··· Record excerpts

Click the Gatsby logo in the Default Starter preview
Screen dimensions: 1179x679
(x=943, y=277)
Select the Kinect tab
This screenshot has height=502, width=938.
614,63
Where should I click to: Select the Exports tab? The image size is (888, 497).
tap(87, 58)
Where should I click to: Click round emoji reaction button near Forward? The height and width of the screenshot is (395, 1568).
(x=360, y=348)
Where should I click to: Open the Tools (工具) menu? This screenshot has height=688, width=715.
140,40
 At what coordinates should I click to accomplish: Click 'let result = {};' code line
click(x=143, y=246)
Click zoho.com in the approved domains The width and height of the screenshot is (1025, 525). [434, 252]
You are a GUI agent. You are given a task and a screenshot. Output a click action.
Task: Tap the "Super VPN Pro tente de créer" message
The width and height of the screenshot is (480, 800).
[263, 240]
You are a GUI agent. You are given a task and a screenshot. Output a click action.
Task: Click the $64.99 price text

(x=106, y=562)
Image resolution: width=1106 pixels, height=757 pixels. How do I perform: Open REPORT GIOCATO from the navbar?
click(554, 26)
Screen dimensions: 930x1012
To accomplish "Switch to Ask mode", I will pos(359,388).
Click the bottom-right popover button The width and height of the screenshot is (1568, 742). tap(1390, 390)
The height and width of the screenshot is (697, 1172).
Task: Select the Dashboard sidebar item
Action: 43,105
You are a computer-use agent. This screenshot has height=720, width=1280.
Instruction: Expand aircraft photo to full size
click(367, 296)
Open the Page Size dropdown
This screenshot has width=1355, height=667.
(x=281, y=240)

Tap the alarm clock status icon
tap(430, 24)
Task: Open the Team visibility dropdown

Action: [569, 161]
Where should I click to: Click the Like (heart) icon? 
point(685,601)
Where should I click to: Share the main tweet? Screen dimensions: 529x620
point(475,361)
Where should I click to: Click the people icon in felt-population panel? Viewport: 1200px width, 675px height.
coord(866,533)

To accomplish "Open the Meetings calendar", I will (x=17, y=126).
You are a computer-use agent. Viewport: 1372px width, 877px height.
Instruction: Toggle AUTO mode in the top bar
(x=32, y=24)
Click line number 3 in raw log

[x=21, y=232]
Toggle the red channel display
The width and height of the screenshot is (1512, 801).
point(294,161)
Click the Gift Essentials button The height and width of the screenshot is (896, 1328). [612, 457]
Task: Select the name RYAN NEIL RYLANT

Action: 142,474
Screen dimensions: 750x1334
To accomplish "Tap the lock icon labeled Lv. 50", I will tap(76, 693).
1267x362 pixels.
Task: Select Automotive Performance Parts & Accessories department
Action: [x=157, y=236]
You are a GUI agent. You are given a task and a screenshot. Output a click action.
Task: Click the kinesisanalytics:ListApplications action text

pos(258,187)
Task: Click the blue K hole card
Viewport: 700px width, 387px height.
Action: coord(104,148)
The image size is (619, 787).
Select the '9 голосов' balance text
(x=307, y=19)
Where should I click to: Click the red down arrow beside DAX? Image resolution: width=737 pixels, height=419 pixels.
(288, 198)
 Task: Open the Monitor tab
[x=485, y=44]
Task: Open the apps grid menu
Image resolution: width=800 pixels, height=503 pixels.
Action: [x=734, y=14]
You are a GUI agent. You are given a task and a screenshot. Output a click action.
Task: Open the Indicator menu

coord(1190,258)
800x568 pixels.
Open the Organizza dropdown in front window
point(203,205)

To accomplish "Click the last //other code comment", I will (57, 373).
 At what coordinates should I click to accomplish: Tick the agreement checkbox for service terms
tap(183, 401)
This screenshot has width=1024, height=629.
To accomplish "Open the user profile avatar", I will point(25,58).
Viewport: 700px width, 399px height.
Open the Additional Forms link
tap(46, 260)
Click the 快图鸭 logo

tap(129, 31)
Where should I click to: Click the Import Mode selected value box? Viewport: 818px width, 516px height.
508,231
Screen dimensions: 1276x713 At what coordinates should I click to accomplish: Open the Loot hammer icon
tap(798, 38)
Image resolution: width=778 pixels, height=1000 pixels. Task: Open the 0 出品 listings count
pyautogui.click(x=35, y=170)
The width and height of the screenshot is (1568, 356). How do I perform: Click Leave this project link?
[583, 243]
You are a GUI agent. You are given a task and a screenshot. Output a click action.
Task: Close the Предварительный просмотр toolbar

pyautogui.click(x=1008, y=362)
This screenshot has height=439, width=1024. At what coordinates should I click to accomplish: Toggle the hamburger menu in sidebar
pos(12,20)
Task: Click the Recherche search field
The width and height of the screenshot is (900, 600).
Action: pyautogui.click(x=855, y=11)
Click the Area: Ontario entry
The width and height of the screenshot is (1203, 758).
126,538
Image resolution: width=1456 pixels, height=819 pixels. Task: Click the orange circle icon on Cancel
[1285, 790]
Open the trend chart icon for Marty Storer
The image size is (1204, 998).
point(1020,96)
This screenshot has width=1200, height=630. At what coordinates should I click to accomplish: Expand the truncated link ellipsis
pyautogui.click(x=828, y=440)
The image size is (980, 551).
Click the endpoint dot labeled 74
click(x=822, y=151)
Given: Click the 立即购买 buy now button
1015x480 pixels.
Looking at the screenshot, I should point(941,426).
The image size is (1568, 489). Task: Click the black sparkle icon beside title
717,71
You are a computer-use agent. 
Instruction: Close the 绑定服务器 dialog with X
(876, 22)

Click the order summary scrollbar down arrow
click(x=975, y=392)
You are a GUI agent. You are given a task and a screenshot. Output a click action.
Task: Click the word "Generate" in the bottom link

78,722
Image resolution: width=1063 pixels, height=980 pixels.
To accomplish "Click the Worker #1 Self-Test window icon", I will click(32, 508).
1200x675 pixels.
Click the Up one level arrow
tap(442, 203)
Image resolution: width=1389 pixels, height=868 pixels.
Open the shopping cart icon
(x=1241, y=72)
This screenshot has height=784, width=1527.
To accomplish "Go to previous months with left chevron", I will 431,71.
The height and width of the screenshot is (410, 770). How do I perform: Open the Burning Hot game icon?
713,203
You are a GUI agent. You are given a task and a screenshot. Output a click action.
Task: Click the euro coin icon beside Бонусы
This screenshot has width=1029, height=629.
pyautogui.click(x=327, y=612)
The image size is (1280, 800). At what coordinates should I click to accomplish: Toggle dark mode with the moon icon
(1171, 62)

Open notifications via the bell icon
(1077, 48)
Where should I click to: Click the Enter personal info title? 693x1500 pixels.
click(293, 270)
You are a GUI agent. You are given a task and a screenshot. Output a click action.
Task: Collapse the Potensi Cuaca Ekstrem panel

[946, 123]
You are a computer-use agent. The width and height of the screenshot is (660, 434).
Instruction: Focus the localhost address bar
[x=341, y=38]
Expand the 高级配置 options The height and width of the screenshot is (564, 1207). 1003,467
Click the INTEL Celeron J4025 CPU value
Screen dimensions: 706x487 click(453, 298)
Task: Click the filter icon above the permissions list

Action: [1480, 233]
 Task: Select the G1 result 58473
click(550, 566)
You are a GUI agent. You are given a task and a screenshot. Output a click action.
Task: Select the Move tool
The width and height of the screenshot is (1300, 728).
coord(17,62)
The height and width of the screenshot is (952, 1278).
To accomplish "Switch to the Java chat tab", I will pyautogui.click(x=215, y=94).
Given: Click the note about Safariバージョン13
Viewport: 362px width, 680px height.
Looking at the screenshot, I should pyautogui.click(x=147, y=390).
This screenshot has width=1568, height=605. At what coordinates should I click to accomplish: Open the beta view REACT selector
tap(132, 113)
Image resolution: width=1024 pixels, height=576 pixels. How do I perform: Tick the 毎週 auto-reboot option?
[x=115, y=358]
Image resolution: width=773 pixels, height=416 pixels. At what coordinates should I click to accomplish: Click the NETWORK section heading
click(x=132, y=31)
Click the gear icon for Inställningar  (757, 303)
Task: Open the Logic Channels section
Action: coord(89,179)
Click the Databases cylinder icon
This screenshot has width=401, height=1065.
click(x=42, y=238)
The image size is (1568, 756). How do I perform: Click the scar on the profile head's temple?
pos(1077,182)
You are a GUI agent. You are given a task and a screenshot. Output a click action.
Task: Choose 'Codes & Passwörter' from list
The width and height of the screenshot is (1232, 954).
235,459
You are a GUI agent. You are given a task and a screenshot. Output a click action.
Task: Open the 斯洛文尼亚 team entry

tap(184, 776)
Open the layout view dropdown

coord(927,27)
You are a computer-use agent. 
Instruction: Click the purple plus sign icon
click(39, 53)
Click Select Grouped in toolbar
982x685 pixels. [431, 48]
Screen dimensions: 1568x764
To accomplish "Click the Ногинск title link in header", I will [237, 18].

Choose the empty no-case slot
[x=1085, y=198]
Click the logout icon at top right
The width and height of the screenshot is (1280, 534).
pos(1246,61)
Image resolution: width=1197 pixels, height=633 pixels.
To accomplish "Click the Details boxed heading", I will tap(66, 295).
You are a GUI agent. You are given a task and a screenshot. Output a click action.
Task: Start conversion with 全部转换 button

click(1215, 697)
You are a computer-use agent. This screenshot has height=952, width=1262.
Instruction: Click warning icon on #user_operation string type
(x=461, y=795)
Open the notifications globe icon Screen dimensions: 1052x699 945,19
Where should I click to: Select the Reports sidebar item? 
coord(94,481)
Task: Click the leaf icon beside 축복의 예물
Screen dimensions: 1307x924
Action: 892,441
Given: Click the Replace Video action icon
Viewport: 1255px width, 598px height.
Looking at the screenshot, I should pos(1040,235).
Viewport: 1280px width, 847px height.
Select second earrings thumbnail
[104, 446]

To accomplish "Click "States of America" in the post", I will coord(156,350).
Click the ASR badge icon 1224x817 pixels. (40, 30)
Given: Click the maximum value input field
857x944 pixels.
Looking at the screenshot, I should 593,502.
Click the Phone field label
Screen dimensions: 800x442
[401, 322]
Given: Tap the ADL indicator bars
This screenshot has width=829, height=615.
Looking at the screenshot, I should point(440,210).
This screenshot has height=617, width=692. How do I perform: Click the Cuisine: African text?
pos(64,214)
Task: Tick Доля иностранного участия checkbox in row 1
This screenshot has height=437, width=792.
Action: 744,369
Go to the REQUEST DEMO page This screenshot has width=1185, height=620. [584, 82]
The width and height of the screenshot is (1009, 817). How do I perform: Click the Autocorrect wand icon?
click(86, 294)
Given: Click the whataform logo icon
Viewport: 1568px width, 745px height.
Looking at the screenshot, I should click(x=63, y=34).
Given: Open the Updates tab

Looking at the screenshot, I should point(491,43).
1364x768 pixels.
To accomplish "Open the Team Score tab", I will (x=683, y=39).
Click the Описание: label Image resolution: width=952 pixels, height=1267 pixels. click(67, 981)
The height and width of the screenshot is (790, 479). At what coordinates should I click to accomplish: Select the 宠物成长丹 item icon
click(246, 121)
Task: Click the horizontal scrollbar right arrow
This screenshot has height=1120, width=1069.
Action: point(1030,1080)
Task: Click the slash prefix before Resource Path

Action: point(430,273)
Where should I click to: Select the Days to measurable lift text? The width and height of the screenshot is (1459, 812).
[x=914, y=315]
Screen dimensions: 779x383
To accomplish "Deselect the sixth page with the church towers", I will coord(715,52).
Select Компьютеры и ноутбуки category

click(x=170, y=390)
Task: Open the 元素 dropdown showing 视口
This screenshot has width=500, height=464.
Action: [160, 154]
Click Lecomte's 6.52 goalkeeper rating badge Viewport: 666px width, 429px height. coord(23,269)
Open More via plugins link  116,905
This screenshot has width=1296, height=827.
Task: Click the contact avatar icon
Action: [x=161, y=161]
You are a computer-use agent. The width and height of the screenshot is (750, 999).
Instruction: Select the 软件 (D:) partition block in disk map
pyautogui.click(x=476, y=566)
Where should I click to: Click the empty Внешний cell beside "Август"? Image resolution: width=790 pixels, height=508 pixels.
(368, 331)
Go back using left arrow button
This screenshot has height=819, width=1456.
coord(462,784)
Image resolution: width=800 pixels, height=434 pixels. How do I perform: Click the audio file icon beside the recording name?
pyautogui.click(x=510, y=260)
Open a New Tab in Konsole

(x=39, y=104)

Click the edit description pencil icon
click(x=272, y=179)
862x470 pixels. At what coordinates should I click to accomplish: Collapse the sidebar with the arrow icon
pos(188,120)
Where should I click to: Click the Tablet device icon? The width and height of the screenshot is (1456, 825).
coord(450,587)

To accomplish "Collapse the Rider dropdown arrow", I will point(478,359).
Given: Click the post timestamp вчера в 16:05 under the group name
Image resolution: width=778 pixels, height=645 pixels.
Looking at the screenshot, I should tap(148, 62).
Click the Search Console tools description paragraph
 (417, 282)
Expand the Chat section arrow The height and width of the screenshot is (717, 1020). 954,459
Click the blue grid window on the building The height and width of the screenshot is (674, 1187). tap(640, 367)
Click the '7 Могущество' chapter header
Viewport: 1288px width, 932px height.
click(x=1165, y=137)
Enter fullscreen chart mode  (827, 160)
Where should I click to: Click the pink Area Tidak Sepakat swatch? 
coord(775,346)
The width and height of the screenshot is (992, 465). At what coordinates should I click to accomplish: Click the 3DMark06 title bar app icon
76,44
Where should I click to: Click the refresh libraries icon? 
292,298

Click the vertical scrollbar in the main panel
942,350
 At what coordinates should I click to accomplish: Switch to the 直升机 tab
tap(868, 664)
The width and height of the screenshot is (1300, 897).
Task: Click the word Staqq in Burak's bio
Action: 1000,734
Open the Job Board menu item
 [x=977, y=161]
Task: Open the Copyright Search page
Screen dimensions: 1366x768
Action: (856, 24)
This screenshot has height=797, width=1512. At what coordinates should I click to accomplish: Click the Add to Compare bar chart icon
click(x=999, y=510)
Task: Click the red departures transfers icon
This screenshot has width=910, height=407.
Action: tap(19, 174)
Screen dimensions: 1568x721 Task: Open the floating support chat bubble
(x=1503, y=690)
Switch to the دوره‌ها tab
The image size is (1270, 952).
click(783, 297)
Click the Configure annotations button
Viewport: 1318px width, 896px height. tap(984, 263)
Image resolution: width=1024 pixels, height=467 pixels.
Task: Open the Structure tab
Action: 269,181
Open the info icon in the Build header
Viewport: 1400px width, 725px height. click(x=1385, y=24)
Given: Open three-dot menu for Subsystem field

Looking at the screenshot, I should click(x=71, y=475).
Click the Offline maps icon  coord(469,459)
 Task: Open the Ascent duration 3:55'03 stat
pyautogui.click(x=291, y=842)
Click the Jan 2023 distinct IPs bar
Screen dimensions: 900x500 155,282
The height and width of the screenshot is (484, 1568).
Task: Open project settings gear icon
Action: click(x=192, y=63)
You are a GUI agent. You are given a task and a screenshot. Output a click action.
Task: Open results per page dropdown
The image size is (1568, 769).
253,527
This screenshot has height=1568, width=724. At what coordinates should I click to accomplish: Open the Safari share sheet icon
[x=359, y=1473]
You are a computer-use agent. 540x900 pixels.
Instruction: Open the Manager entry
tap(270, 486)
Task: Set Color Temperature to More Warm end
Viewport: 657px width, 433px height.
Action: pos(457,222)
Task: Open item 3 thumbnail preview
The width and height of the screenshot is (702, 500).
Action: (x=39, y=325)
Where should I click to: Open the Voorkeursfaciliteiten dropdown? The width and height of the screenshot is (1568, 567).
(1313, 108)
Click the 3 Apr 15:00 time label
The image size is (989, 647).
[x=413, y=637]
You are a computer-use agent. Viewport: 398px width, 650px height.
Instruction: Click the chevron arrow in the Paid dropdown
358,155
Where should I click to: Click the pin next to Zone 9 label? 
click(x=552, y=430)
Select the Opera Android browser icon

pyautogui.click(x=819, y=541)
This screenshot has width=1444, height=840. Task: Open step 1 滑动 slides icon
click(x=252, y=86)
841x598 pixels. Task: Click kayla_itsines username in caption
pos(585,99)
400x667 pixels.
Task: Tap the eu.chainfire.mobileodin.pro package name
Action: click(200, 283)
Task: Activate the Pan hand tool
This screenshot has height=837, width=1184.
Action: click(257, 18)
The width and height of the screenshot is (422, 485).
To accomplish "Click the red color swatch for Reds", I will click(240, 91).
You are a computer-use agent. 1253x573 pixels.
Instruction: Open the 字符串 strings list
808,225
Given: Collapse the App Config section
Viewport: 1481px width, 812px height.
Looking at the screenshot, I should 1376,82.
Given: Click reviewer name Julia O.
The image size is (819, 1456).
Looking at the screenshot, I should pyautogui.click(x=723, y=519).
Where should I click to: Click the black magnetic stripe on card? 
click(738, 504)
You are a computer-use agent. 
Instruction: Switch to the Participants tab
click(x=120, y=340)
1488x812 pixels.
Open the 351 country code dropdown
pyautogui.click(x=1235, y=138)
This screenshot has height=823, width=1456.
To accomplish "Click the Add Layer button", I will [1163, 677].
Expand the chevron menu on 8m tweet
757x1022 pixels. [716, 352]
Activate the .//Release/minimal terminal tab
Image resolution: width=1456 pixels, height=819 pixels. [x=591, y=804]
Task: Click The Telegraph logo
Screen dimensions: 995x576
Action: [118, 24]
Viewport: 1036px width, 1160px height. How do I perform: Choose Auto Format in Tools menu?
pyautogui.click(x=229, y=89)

······

### Problem statement
Return a copy of each line in the entries that carries the string "left".

### Finished task
To accomplish "Go to previous months with left chevron", I will 431,71.
Go back using left arrow button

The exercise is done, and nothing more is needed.